Predictive Protein

The word “arthritis” often conjures up mental images of people in the later stages of life – people who may have limited movement, need assistance with daily living, or claim to forecast the weather by the feelings in their joints. But new research shows that arthritis, even in its non-juvenile forms, may begin affecting the body long before it makes its presence known. A recently characterized marker reveals that predictive and diagnostic factors for rheumatoid arthritis may arise a decade and a half before clinical signs of the condition actually emerge.
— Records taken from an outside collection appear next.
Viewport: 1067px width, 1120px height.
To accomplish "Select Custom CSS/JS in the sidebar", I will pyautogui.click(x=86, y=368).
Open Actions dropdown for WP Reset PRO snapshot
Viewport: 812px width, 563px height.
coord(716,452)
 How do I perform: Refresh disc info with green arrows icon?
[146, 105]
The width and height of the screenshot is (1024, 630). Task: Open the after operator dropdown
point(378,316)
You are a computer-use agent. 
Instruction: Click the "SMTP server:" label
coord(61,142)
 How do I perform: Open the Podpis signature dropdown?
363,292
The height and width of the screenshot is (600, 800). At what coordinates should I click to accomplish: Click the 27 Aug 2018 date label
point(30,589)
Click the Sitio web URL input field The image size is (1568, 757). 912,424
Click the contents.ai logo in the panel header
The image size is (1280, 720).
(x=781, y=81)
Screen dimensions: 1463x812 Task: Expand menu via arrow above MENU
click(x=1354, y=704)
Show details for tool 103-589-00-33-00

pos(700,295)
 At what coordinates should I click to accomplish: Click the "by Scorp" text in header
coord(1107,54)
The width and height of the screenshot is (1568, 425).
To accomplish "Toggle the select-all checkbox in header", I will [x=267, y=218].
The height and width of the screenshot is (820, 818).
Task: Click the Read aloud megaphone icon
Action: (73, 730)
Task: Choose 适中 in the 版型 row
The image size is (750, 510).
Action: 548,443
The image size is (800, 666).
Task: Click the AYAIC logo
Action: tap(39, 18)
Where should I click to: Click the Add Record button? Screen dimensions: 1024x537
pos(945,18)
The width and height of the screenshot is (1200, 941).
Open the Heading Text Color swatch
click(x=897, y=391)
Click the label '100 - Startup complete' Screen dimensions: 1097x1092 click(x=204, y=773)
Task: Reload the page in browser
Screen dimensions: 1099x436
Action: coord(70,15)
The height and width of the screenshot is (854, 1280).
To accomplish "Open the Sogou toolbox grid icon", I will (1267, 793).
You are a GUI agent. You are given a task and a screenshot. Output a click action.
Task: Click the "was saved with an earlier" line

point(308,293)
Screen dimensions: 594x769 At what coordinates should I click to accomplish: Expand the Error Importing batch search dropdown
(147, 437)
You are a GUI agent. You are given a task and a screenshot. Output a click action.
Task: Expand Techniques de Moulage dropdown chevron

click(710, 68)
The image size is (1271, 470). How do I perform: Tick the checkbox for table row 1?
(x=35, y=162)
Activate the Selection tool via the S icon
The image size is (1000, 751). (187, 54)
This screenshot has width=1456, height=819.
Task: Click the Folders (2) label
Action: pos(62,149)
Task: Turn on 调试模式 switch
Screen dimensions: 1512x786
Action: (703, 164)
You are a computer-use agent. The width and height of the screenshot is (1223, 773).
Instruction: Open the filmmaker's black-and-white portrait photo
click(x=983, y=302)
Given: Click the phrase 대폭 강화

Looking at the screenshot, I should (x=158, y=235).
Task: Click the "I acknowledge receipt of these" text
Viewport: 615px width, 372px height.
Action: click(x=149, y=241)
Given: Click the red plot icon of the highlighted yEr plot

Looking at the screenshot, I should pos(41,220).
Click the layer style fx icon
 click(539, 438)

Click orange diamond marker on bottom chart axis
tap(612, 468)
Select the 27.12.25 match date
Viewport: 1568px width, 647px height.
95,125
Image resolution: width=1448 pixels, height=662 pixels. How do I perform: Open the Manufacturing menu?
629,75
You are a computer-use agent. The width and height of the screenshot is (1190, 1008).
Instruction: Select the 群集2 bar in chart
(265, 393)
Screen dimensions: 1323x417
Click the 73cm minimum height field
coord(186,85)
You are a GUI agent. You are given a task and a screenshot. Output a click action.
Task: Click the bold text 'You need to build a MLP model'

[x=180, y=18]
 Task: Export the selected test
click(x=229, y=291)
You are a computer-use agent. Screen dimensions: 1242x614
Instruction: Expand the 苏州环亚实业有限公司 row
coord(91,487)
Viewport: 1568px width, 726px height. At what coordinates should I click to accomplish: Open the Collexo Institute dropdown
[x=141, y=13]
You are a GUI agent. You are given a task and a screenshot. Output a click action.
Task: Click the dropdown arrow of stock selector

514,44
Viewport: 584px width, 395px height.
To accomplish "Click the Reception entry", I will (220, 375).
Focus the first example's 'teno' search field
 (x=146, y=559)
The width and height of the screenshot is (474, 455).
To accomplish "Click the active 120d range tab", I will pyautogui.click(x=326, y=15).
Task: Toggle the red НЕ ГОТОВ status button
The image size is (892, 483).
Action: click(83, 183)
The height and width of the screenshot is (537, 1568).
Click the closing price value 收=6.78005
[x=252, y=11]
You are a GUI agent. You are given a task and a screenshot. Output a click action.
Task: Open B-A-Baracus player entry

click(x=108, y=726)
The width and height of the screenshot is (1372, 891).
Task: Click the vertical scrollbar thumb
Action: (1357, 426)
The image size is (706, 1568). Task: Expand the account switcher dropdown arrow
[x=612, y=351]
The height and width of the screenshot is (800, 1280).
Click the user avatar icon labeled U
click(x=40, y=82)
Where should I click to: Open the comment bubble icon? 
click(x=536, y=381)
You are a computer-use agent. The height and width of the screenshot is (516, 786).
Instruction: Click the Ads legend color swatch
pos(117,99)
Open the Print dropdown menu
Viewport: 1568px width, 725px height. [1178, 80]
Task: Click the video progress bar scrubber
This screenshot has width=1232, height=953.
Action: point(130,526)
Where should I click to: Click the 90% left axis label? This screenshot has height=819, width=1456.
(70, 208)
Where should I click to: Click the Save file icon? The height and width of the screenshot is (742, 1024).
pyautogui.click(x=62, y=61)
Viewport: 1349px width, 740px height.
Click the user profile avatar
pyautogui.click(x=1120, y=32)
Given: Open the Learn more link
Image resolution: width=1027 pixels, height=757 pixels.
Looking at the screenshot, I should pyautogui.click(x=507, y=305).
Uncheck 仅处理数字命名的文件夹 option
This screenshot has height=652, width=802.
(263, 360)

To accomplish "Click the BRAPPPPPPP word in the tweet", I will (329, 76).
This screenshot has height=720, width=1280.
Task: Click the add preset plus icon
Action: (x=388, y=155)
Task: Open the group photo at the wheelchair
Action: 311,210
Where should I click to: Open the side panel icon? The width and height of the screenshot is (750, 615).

Anticitrullinated protein antibodies (ACPAs) are well-known markers for diagnosing rheumatoid arthritis (1), and the cyclic-citrullinated peptide (CCP) assays used to capture them are designed for high sensitivity and specificity. What they don’t do well is distinguish between subsets of ACPA-positive patients, meaning that they don’t allow doctors to examine the mechanisms of a patient’s disease or discern which treatment approaches might be most successful. Although ACPA assays can detect at least 20 different molecules, diagnostic tests for individual citrullinated proteins usually have low sensitivity. But a research team from the Kennedy Institute of Rheumatology at Oxford University have recently identified another peptide, citrullinated tenascin-C (cTNC), for which antibody testing has been shown to identify approximately 50 percent of rheumatoid arthritis cases with 98 percent diagnostic accuracy (2).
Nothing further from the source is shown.